- [Reading passage]:
Dad, this is the toughest time of the year for me. What I would give for just one more day. I will see you again.
 
Vanessa
Wednesday July 13, 2011 at 4:58 PM

Daddy, summer is here and you would be loving it, Your birthday you were 73 and fathers day is not the same , but nothing is, I love you,I think of you every single day,I miss our talks and I know you are at peace and that gives me ease , I will love you forever . Vanessa
 
Vanessa
Thursday October 7, 2010 at 11:53 AM

Daddy,I'm missing you and wish I could see your face and talk to you there's so much to talk about,I do miss our conversations. I love you daddy..
 
Vanessa
Saturday April 10, 2010 at 2:04 AM

I miss you and love you so very much, I'll never forget you daddy not ever.

- [Data lines]:
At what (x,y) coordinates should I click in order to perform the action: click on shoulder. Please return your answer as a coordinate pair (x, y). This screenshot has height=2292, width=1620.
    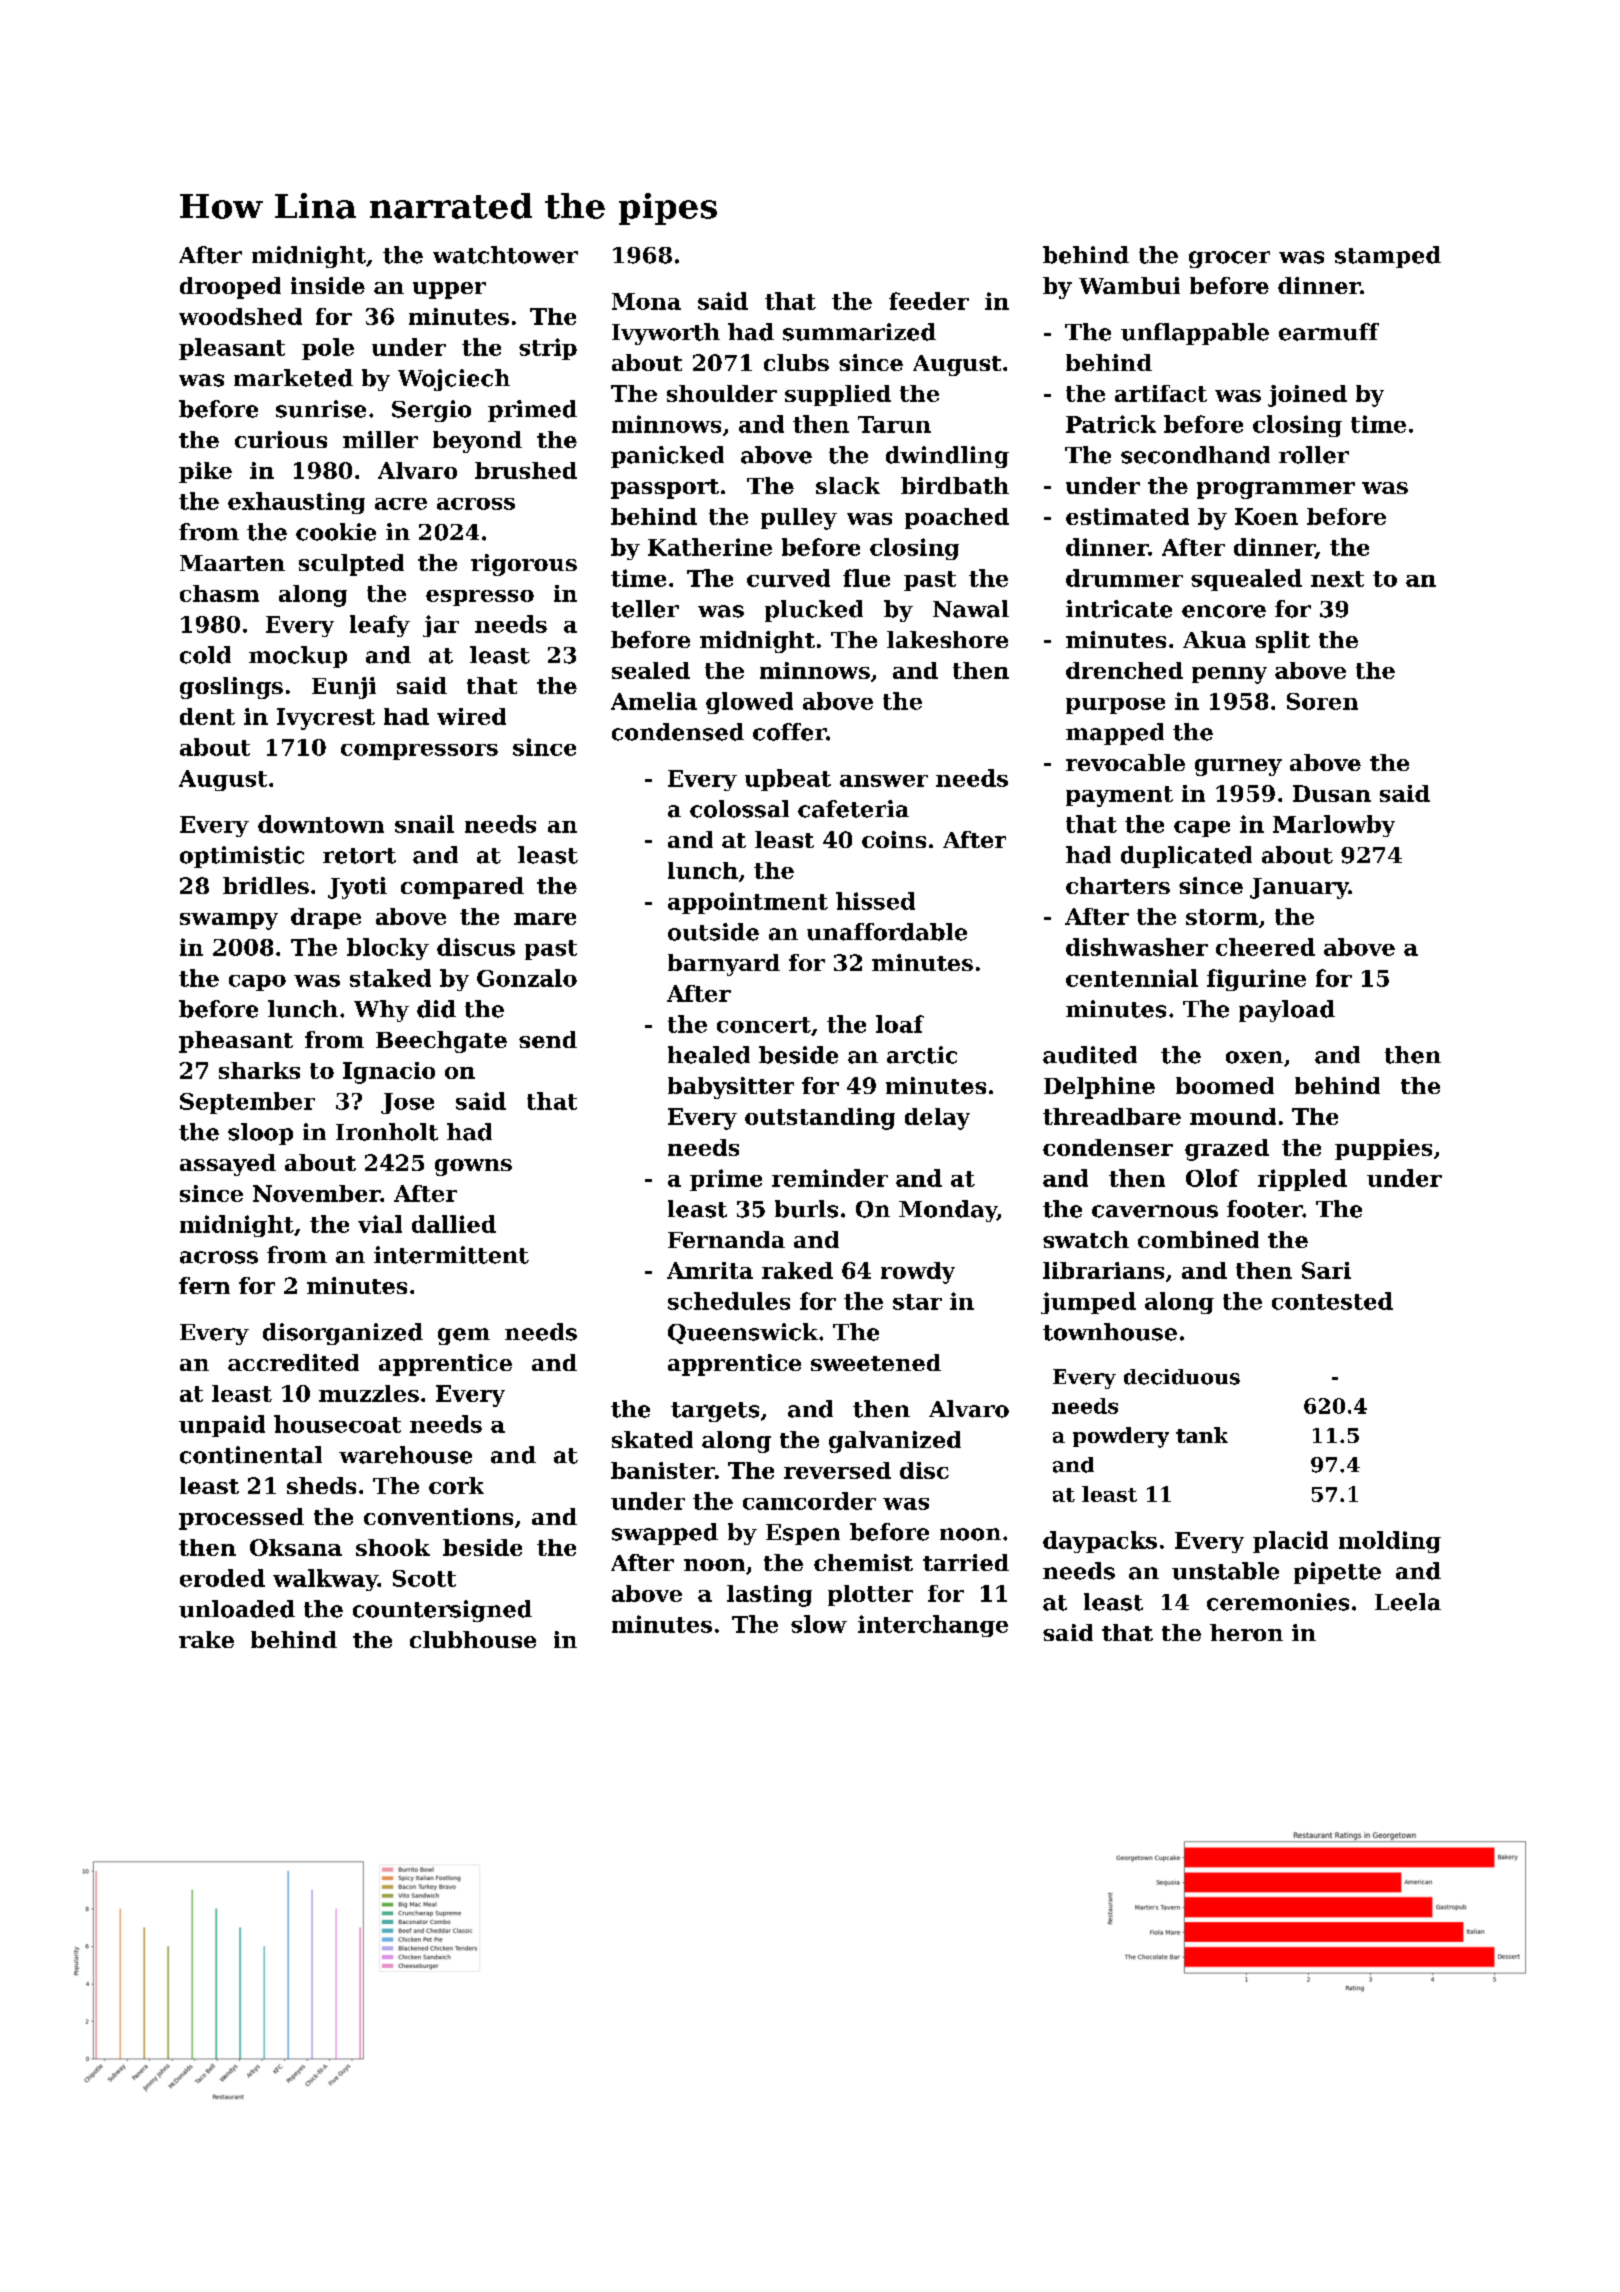
    Looking at the image, I should click on (722, 393).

- [What the task asks]:
List every date and time stamp that appears in the memorial messages to a father at the top of the page.

- [Complete response]:
- Wednesday July 13, 2011 at 4:58 PM
- Thursday October 7, 2010 at 11:53 AM
- Saturday April 10, 2010 at 2:04 AM